EXCERTO:
======
06 outubro – Sede monges em casa e apóstolos fora de casa. (M 9/94/19).
Lucas 10,38-42
- O senhor não se importa que a
minha irmã me deixe sozinha com todo este trabalho? Mande que ela venha me
ajudar.
Aí o Senhor respondeu:
- Marta, Marta, você está agitada e
preocupada com muitas coisas, mas apenas uma é necessária! Maria escolheu a
melhor de todas, e esta ninguém vai tomar dela."
Paulo
se dirige aos fiéis da Galácia (Gl 1,13-24) para fazer uma espécie de
apologia pessoal. A atitude dos gálatas provocou no apóstolo a necessidade de
lhes esclarecer o seguinte:
Primeiro,
que todo judeu era zeloso de sua religião e das tradições de seus pais, mas
intolerante com todo aquele que tentasse sequer desfazer-se daquelas tradições
até o extremo de persegui-los.
Chamado,
contudo, por aquele mesmo a quem perseguia fora enviado a pregar o Evangelho da
graça, primeiro a seus correligionários e logo aos gentios. Paulo esclarece que
ao ter recebido diretamente a revelação de Jesus Cristo não considerou
necessária a autoridade dos outros apóstolos para dar início a seu trabalho
evangelizador.
Somente
depois de três anos sobe a Jerusalém para conhecer a Cefas com quem permaneceu
por quinze dias. Para Paulo, a autoridade de seu Evangelho e de sua missão
estava, pois no mesmo Jesus que teve por bem chamá-lo pessoalmente.
Para
Lucas, Jesus é o homem livre e libertador. Um homem comum daquela época não
teria entrado na casa dessas mulheres a não ser que estivesse em companhia de um
homem. É que não era comum que a mulher recebesse a visita de um varão.
======
DADOS FORNECIDOS:
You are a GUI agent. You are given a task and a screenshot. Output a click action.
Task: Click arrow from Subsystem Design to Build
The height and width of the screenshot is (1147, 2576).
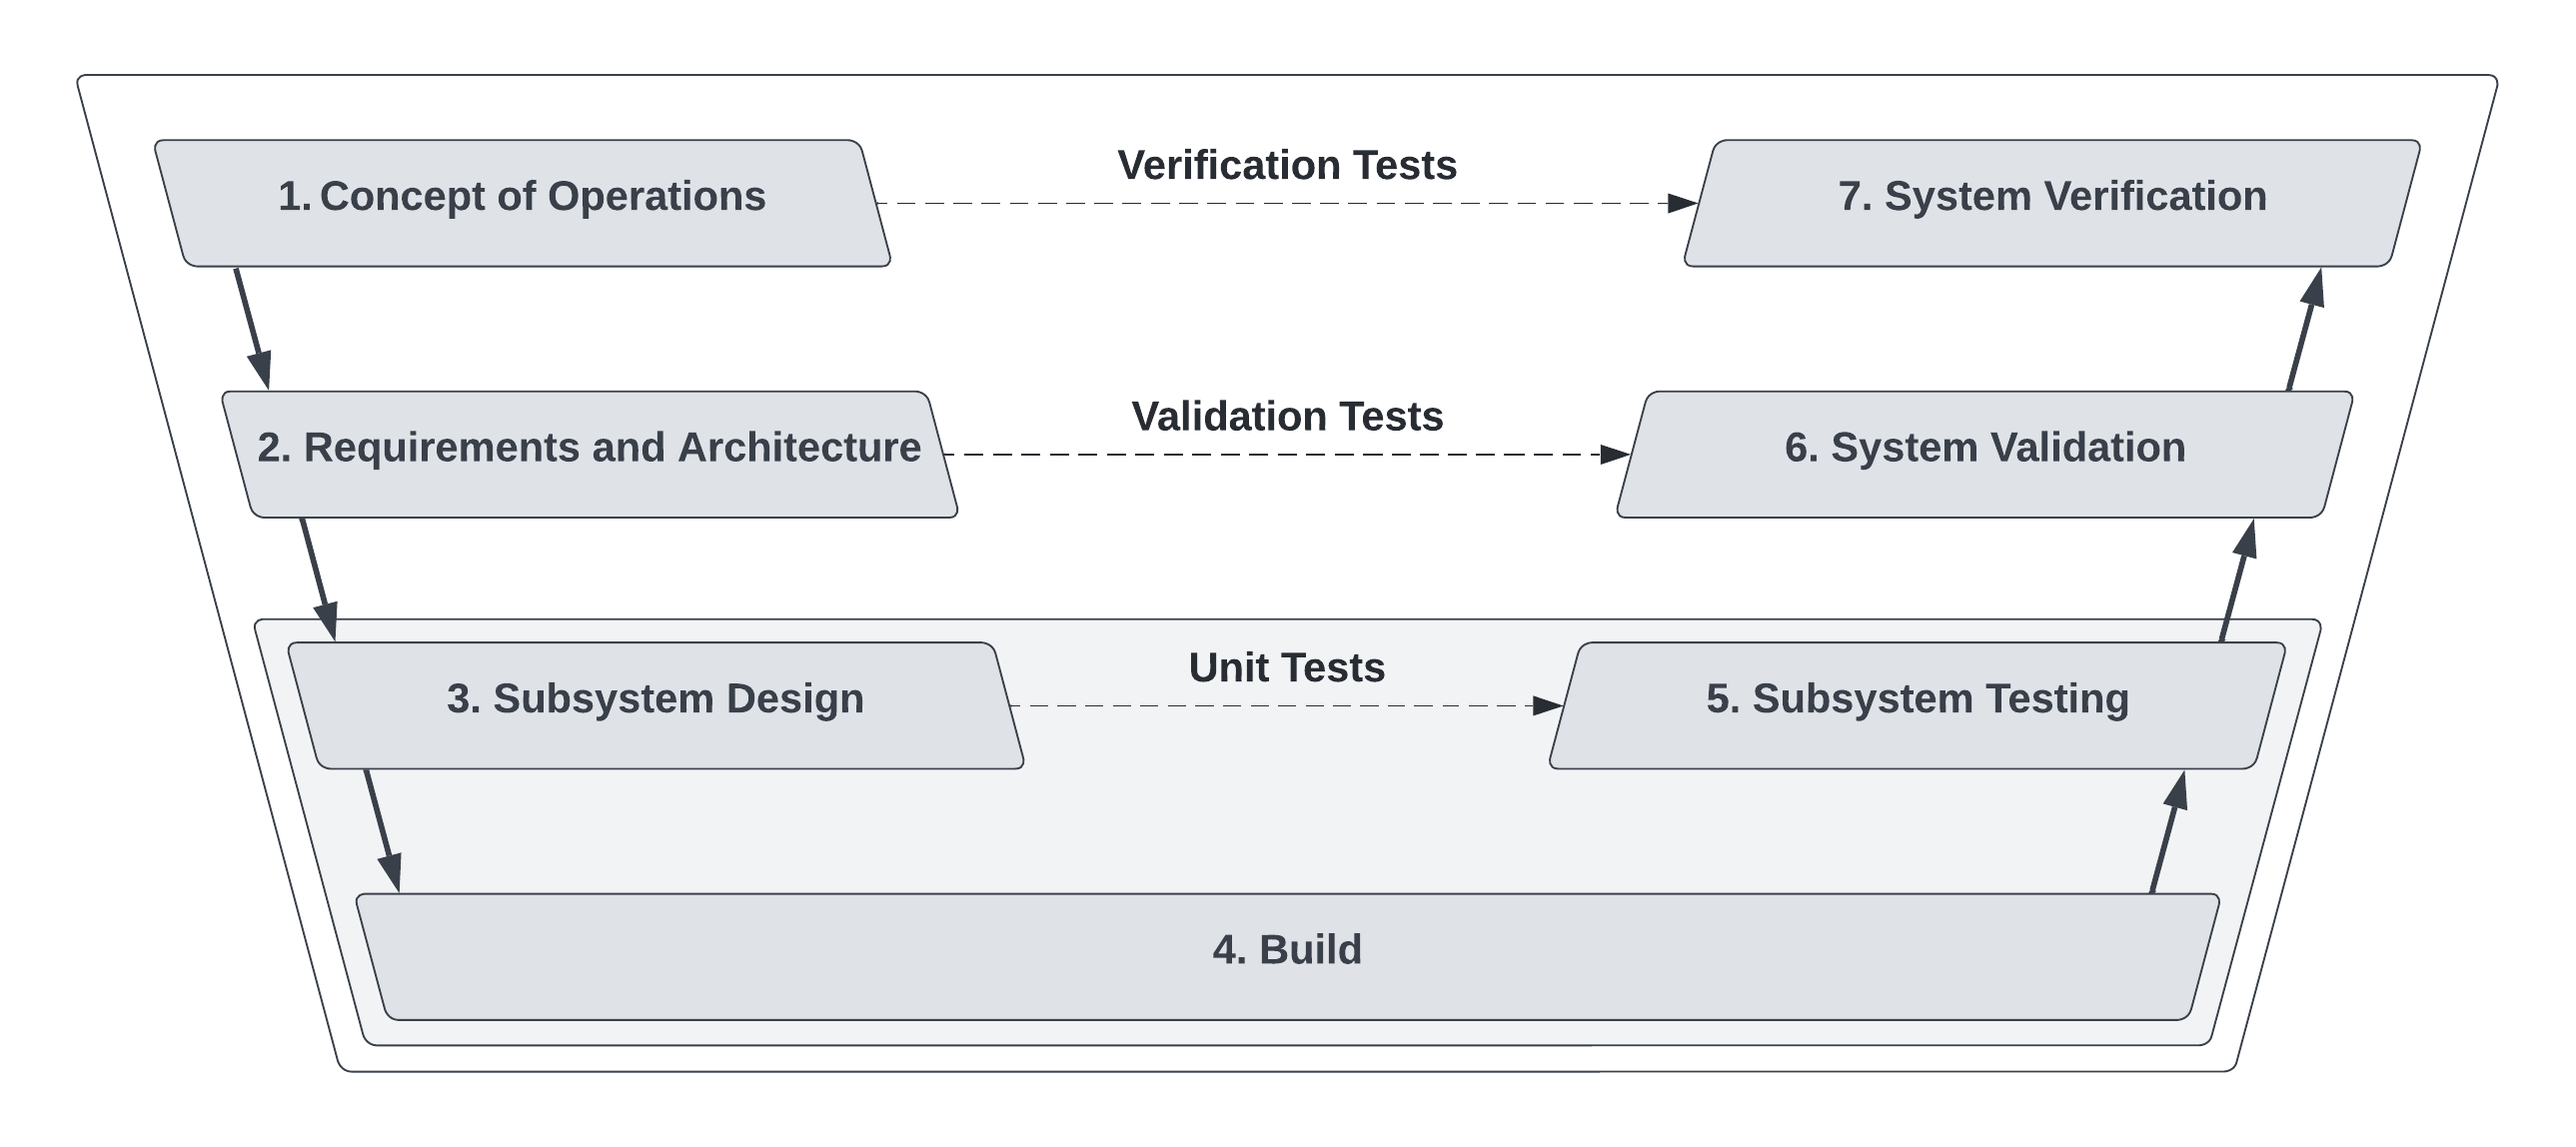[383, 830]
======
TAREFAS A REALIZAR:
1. Responda às perguntas seguintes com base no excerto:
(a) Segundo a resposta do Senhor a Marta, quantas coisas são necessárias?
(b) A quem Paulo se dirige em Gl 1,13-24?
(c) Por quanto tempo Paulo permaneceu com Cefas?
2. Dê continuidade ao excerto sobre Marta, Maria e a carta aos Gálatas, começando logo após a última frase apresentada.

RESPOSTAS:
1.
(a) Apenas uma.
(b) Aos fiéis da Galácia.
(c) Por quinze dias.

2.
Em
casa, Maria assume o papel que concretamente era desempenhado pelo homem:
receber o visitante. Maria descobre facilmente que aquela visita não é comum,
que o hóspede à sua frente vai modificando e até, se se quiser, passando por
cima de uma série de coisas que até então eram obstáculo para a vivência da
verdadeira liberdade interior (e isso não lhe será tirado).
Com
Jesus, o Evangelho começa pelo mais humilde, pelo mais marginalizado, mas isso
não é compreendido por todos. Marta não consegue entender as coisas desse
modo; para ela, a novidade do reino, a verdade que Jesus vai propagando ao
longo de seu caminho ainda não ganhou forma em sua vida, talvez Jesus lhe cause
muito boa impressão, fale muito bonito, relacione-se com todo mundo, a ponto de
visitá-las em sua casa, mas nada mais além disso.
As
coisas continuam iguais para ela, seu papel de mulher conhecedora do que tem de
fazer quando há hospede em casa, não muda. Não pode entender o que acontece com
Maria. Seu apego ao que é mandado, ao que está estabelecido não lhe permite
ver, e menos ainda experimentar, a novidade do reino trazida por Jesus que se
deu ao trabalho de a levar até sua própria casa.
Na
prática, a resposta de Jesus a Marta é esta: “trata de quebrar tantas barreiras
para que possas experimentar a mesma alegria, o mesmo sentimento de Maria”.
Jesus,
que vai subindo para Jerusalém, detectou, ao longo de seu ministério na
Galiléia e pelo caminho, estas duas atitudes: captação da novidade do reino e
“abandono”, relativização em tudo mais. Resistência, não tanto rejeição, mas
resistência. Lucas condensa esta constatação no relato da visita a Marta e
Maria.
Esta narrativa foi tardiamente interpretada na Igreja como se a opção pela vida contemplativa fosse melhor do que a vida ativa.
Com certeza, se consideramos superficialmente e fora do contexto algumas ações aqui narradas, podem-nos parecer injustas como, por exemplo, a atitude de Maria que não ajuda Marta nas tarefas domésticas. Mas se olharmos para além do ato mesmo e nos perguntarmos pelos motivos que levaram Maria a subtrair-se dos afazeres de casa, entenderemos que não é por preguiça, mesquinhez ou falta de solidariedade.
Ela deseja ocupar-se com algo de suma importância, aproveitar uma ocasião única, levando-se ainda em conta sua condição feminina: “ouvir os ensinamentos de Jesus”.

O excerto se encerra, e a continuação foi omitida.